** What you are asked to do **
Print every one of the following records again, line for line, with no changes.

======== The input

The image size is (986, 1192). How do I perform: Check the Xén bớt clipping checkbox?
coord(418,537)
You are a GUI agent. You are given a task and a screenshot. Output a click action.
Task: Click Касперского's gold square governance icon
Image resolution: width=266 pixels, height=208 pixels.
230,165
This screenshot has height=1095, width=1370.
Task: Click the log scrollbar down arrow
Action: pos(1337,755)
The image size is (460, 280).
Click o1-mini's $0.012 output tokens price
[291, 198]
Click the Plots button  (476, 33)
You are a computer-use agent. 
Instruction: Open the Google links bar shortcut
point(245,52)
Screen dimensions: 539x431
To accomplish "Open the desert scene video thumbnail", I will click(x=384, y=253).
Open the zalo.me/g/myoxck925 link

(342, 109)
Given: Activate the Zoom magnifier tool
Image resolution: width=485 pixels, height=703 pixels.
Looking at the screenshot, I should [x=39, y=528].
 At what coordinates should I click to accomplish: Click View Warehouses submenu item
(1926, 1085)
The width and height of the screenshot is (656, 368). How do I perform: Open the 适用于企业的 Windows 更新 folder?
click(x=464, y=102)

================

** Result below **
The image size is (986, 1192). How do I perform: Check the Xén bớt clipping checkbox?
coord(418,537)
You are a GUI agent. You are given a task and a screenshot. Output a click action.
Task: Click Касперского's gold square governance icon
Image resolution: width=266 pixels, height=208 pixels.
230,165
This screenshot has height=1095, width=1370.
Task: Click the log scrollbar down arrow
Action: pos(1337,755)
The image size is (460, 280).
Click o1-mini's $0.012 output tokens price
[291, 198]
Click the Plots button  (476, 33)
You are a computer-use agent. 
Instruction: Open the Google links bar shortcut
point(245,52)
Screen dimensions: 539x431
To accomplish "Open the desert scene video thumbnail", I will click(x=384, y=253).
Open the zalo.me/g/myoxck925 link

(342, 109)
Given: Activate the Zoom magnifier tool
Image resolution: width=485 pixels, height=703 pixels.
Looking at the screenshot, I should [x=39, y=528].
 At what coordinates should I click to accomplish: Click View Warehouses submenu item
(1926, 1085)
The width and height of the screenshot is (656, 368). How do I perform: Open the 适用于企业的 Windows 更新 folder?
click(x=464, y=102)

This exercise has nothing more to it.